This is a quick fix for numpy 2.3 but we should rethink what a ShapeItem is and what shape_item_as_index is meant to do because it feels like the names are a bit miss-leading given what they are meant to do in the actual code.

Hey — since this one’s already greenlit, let’s keep it as-is and handle any tweaks in a follow-up. Keeps things tidy for the history. Thanks a ton!

ianna

If this is meant to be a real fix, it needs a reproducer, tests, and GPU profiling — else let’s roll with the approved quick fix.

ikrommyd · 2025-06-11T12:06:13Z

@ianna which version are you talking about? The current version of the PR is the appropriate quick fix that works with cuda and the typetracer backend. The original version that you green-lighted won't work with those two backends that's why we had a very short offline chat with Lindsey and Peter and put the current version of the PR as the "quick fix".

The “lengthier” fix would be implementing a separate function for the cupy backend and in general re thinking a bit how shape item works. I’m happy to put a test in this one. Without this fix, there are about 400 test failures though with numpy 2.3 they get noticed in the other NumExpr PR I have up.
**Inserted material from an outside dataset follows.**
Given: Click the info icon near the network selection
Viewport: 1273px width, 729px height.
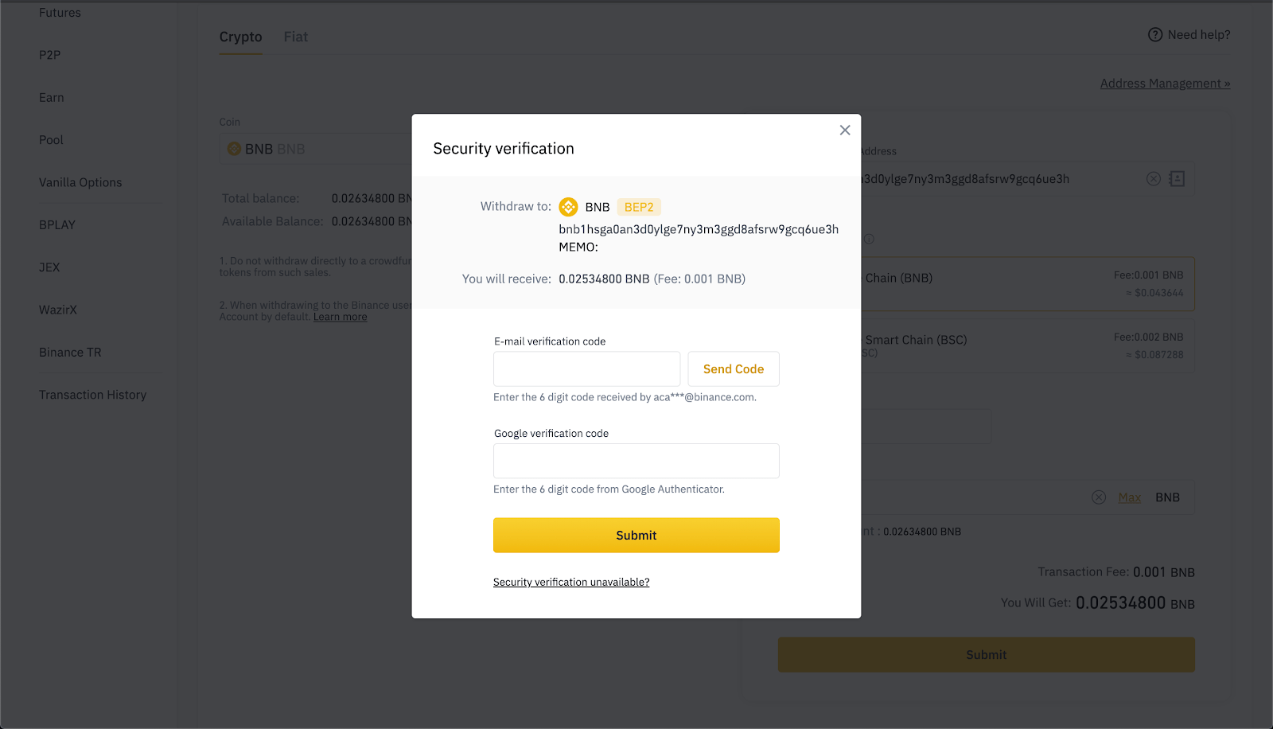Looking at the screenshot, I should [870, 239].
ianna · 2025-06-11T13:37:36Z

@ianna which version are you talking about? The current version of the PR is the appropriate quick fix that works with cuda and the typetracer backend. The original version that you green-lighted won't work with those two backends that's why we had a very short offline chat with Lindsey and Peter and put the current version of the PR as the "quick fix".

The “lengthier” fix would be implementing a separate function for the cupy backend and in general re thinking a bit how shape item works. I’m happy to put a test in this one. Without this fix, there are about 400 test failures though with numpy 2.3 they get noticed in the other NumExpr PR I have up.

Thanks for the context — but to be clear, the initial quick fix addressed a specific, documented problem that was described in an issue. This new 'improved fix' currently doesn’t have an associated issue or a reproducer for the backend-specific problems it’s trying to address.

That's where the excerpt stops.